● Data rows:

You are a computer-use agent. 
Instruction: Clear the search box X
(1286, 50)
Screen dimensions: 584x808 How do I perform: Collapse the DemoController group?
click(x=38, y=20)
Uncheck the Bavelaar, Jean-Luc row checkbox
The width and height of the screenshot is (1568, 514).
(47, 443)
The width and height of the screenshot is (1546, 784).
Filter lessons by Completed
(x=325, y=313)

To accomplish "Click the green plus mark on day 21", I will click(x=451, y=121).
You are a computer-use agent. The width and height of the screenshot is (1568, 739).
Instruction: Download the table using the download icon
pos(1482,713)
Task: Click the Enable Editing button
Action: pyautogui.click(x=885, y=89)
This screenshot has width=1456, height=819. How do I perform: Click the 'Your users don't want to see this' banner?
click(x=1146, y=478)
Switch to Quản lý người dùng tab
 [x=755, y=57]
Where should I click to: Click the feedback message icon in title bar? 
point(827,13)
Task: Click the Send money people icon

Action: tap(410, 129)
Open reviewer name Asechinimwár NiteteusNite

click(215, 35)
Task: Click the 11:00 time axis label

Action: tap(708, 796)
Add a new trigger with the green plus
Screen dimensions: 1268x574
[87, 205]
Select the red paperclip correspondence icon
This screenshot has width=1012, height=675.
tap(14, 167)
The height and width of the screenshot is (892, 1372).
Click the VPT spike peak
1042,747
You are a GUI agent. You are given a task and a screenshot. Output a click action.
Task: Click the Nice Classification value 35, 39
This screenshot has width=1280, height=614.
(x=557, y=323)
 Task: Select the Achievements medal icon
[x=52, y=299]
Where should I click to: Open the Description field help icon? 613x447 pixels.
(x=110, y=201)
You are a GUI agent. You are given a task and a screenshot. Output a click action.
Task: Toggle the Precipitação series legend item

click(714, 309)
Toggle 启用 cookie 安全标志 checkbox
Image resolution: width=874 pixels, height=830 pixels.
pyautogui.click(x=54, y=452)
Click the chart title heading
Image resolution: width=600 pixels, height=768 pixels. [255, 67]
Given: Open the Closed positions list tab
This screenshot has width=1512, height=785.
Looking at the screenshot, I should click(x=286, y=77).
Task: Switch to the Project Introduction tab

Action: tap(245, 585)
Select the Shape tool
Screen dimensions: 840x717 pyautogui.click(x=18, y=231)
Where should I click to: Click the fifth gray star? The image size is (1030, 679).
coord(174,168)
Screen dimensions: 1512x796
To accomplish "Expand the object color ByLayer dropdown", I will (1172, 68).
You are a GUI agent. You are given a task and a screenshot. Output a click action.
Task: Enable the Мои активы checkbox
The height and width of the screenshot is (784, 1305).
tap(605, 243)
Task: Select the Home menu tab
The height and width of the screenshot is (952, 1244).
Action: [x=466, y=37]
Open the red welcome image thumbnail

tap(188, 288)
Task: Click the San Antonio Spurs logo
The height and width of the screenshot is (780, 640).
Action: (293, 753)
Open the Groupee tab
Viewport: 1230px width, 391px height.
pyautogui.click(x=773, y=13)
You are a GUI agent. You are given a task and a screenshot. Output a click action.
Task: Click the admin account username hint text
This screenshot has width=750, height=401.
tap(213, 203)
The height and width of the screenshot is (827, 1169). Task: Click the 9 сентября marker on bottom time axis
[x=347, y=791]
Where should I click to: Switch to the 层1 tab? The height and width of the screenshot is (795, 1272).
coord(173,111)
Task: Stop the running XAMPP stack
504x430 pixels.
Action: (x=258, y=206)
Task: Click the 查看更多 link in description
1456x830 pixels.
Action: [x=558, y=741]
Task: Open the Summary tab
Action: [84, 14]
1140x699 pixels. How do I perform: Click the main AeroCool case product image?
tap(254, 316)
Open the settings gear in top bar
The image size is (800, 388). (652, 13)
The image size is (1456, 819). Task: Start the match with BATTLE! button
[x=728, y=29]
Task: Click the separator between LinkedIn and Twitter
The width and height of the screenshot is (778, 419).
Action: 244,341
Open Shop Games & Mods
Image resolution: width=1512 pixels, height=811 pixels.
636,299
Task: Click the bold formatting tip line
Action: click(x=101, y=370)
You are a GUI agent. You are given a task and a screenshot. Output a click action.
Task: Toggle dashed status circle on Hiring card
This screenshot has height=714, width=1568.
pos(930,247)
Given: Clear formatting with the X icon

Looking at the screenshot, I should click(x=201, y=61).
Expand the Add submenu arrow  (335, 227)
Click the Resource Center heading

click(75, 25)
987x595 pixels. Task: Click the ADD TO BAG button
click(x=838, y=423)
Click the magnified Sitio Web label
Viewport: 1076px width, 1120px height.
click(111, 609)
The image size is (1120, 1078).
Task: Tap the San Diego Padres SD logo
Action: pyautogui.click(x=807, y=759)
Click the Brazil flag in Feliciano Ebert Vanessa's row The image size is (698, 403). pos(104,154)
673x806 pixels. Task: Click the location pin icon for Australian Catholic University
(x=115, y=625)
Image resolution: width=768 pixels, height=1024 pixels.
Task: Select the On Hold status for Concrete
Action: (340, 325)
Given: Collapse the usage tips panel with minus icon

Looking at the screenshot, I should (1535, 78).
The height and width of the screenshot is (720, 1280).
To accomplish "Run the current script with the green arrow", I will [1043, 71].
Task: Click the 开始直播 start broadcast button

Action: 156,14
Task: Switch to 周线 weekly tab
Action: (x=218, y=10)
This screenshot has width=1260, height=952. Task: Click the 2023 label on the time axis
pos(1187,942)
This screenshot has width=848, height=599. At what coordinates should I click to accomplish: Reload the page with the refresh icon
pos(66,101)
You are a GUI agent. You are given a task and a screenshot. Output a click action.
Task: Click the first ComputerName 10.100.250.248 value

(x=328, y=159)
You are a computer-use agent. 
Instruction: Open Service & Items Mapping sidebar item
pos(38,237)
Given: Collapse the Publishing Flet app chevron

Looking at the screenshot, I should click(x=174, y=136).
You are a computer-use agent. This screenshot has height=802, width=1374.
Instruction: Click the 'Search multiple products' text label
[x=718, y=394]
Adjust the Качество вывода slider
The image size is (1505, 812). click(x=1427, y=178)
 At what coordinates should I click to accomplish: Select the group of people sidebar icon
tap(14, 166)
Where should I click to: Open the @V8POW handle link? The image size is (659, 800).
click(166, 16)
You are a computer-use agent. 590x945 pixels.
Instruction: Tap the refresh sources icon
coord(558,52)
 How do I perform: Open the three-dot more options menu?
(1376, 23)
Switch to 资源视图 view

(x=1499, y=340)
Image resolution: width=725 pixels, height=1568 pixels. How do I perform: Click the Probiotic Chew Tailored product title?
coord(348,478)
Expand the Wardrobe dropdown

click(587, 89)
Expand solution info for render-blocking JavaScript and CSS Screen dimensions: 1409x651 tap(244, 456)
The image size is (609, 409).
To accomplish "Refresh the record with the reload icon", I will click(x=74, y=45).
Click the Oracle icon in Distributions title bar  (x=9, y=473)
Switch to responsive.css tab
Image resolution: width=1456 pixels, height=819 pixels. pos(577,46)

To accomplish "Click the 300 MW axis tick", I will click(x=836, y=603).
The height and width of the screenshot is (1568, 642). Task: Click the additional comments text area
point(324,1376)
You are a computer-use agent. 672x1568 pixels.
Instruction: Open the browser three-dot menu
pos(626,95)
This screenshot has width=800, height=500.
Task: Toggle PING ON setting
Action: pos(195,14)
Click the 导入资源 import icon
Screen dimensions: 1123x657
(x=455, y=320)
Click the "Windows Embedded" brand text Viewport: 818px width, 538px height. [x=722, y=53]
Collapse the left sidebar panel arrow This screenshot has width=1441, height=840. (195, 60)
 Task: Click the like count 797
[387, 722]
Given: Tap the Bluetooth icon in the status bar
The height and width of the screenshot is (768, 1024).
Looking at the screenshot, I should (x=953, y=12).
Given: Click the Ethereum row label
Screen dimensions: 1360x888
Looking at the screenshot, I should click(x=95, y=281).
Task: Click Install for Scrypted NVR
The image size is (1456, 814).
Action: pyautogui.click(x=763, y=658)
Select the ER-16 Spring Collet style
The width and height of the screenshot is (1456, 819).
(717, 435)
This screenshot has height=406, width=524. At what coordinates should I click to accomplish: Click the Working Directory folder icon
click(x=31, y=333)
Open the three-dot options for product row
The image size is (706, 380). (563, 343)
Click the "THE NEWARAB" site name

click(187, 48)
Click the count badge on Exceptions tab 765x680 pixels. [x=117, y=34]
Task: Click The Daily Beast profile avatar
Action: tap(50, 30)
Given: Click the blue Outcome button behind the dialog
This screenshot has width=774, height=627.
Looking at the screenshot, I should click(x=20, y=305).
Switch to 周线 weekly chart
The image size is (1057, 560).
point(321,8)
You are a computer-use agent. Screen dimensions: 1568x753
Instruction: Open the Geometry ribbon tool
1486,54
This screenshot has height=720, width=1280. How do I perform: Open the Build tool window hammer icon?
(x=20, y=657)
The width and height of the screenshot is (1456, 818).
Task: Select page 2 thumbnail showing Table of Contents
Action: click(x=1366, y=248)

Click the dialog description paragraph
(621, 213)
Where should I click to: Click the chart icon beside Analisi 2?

● Work to complete: Arrange the records from the start through the line containing "will click(x=451, y=121)." as a two-column CSV with the headers text and answer. Give one row per answer, enclose each field in quotation marks, and replace line breaks with spaces.

● Result for this exercise:
text,answer
"You are a computer-use agent. Instruction: Clear the search box X","(1286, 50)"
"Screen dimensions: 584x808 How do I perform: Collapse the DemoController group?","click(x=38, y=20)"
"Uncheck the Bavelaar, Jean-Luc row checkbox The width and height of the screenshot is (1568, 514).","(47, 443)"
"The width and height of the screenshot is (1546, 784). Filter lessons by Completed","(x=325, y=313)"
"To accomplish ""Click the green plus mark on day 21"",","I will click(x=451, y=121)."